Good-looking girls and sinister spies: a naive Englishman at loose in Europe in Jonathan Coe's brilliant comic novel

The unabridged, downloadable audiobook edition of Jonathan Coe's brilliant new comic novel Expo 58, read by the actor Julian Rhind-Tutt.

Expo 58 - Good-looking girls and sinister spies: a naive Englishman at loose in Europe in Jonathan Coe's brilliant comic novel

London, 1958: unassuming civil servant Thomas Foley is plucked from his desk at the Central Office of Information and sent on a six-month trip to Brussels. His task: to keep an eye on The Brittania, a brand new pub which will form the heart of the British presence at Expo 58 - the biggest World's Fair of the century, and the first to be held since the Second World War.

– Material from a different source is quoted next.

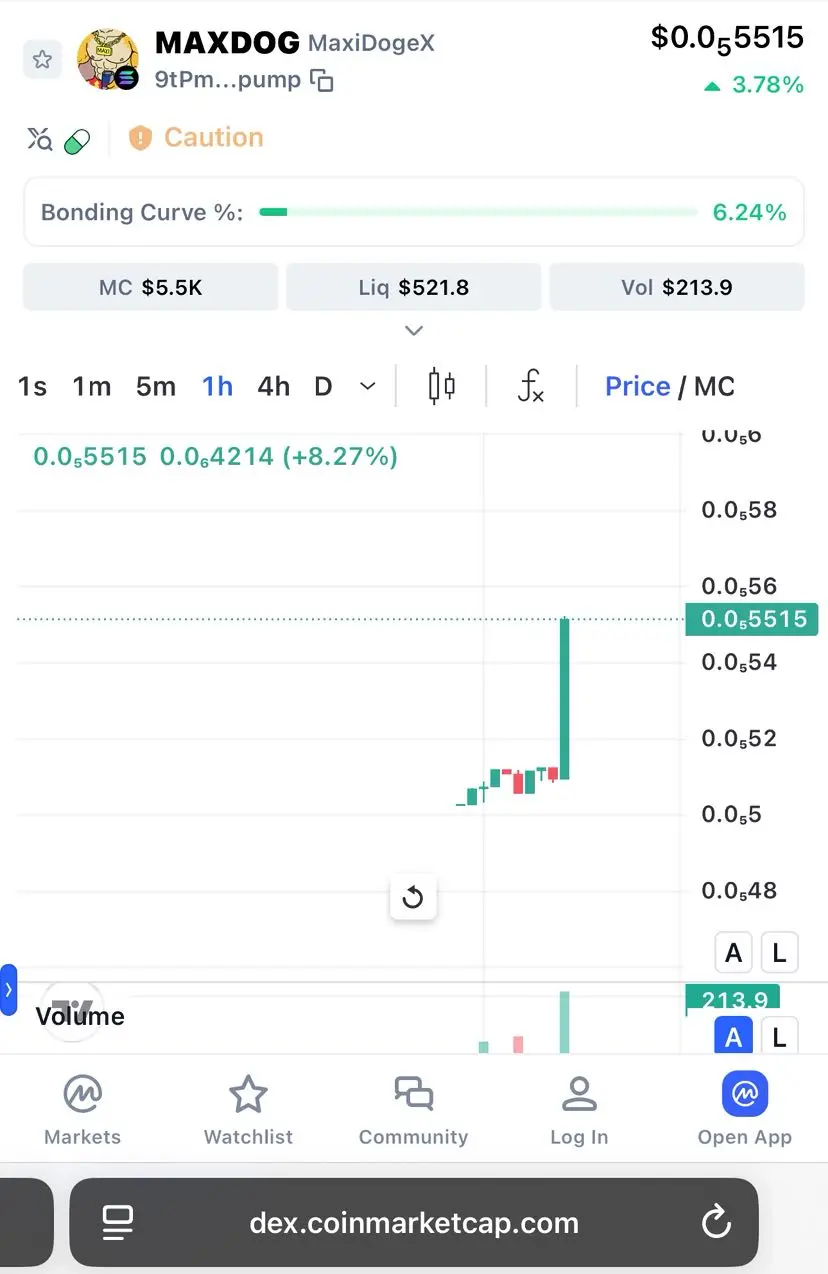Reload the page in browser bar

pyautogui.click(x=714, y=1222)
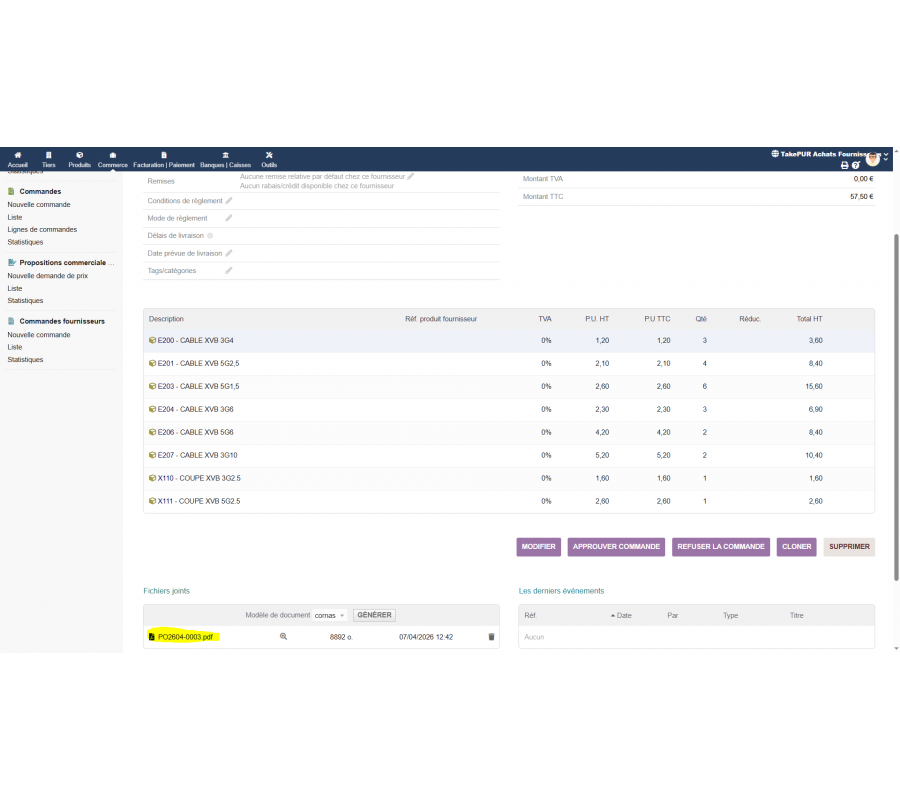Viewport: 900px width, 800px height.
Task: Open the Outils tools menu
Action: [x=269, y=159]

As soon as he arrives at the site, Thomas feels that he has escaped a repressed, backward-looking country and fallen headlong into an era of modernity and optimism. He is equally bewitched by the surreal, gigantic Atomium, which stands at the heart of this brave new world, and by Anneke, the lovely Flemish hostess who meets him off his plane. But Thomas's new-found sense of freedom comes at a price: the Cold War is at its height, the mischievous Belgians have placed the American and Soviet pavilions right next to each other - and why is he being followed everywhere by two mysterious emissaries of the British Secret Service? Expo 58 may represent a glittering future, both for Europe and for Thomas himself, but he will soon be forced to decide where his public and private loyaties really lie.

For fans of Jonathan Coe's classic comic bestsellers What a Carve Up! and The Rotters' Club, this hilarious new novel, which is set in the Mad Men period of the mid 50s, will also be loved by readers of Nick Hornby, William Boyd and Ian McEwan.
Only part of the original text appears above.